Gut microbes promote cell turnover by a well-known pathway
16 Oct 2010
Microbes matter -- perhaps more than anyone realises -- in basic biological development and, maybe, they could be a target for reducing cancer risks, according to University of Oregon researchers.
In a study of very basic biology of zebrafish, scientists in the University of Oregon Institute of Molecular Biology focused on the developing intestine during its early formation in the sterile environment of its eggshell through the exposure to natural colonising bacteria after hatching.
What they found was eye opening, said Karen Guillemin, professor of biology: Resident microbes in the still-maturing intestine send messages that promote non-disease-related cell proliferation in the same Wnt [pronounced went] signalling pathway where genetic mutations have long been known to give rise to colorectal cancer. The findings appeared online ahead of regular publication in the Proceedings of the National Academy of Sciences.
The complex Wnt pathway in the gut already is considered the starting point for more than 70 percent of sporadic colorectal cancers. In the study, researchers used normal zebrafish and those harboring mutations in the Wnt pathway. They were reared under germ-free conditions and then exposed under laboratory conditions to specific microbes to define how microbial signals interact with the Wnt pathway to promote cell proliferation in the gut.
"We were able to show that microbial signals do feed into and enhance signaling in the Wnt pathway. They feed in at a point after the node where most cancer-promoting genetic mutations occur," Guillemin said. "What this says is that for anyone who is at risk for developing cancer because they have these mutations, it matters what microbes these mutations are associated with. These two pieces of information contribute in parallel and feed into the same pathway."

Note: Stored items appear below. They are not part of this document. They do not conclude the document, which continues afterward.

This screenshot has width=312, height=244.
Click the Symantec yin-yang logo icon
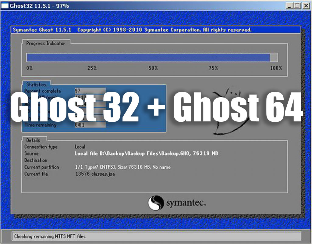(x=156, y=203)
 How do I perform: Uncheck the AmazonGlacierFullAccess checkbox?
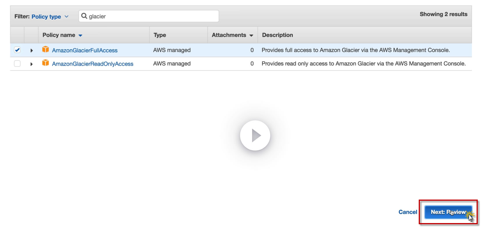pos(17,50)
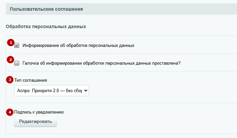Click the 'Подпись к уведомлению' field label
This screenshot has width=237, height=138.
click(39, 112)
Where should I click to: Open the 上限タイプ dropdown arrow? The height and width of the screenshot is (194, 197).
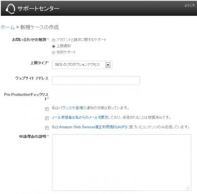click(108, 65)
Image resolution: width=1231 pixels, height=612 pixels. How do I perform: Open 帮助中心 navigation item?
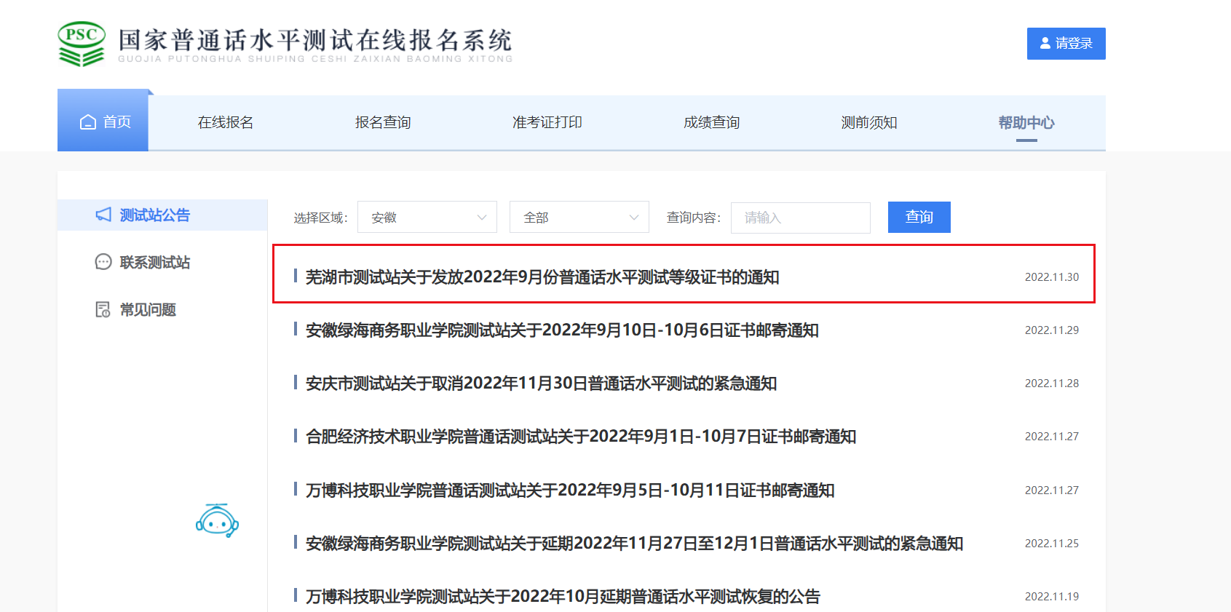click(1026, 123)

The findings, she said, add fodder in an emerging shift in cancer research to look at the impact of microbes and other infectious causes of the disease. "It may be that associated microbes play as significant a role in cancer risk as genetic mutations," she said. "We need to learn more about the contributions of microbe signaling to cell proliferation. Maybe you could intervene with a targeted therapy. Even if you can't fix a mutation you might manipulate the associated microbes to change the interaction and reduce unwanted cell proliferation."
Genetic research on zebrafish – a high-priority model organism for the National Institutes of Health, which supported the project – began at the UO in the early 1970s. Guillemin, who recently received an early career investigator-scholar award from the NIH Institute of Digestive and Kidney Diseases, is known for her studies in zebrafish on the role of good bacteria in the gastrointestinal tract.
Co-authors on the paper were Sarah E. Cheesman, who was supported by an NIH Research Service Award fellowship, doctoral student James T. Neal and research technicians Erika Mittge and Barbara M. Seredick.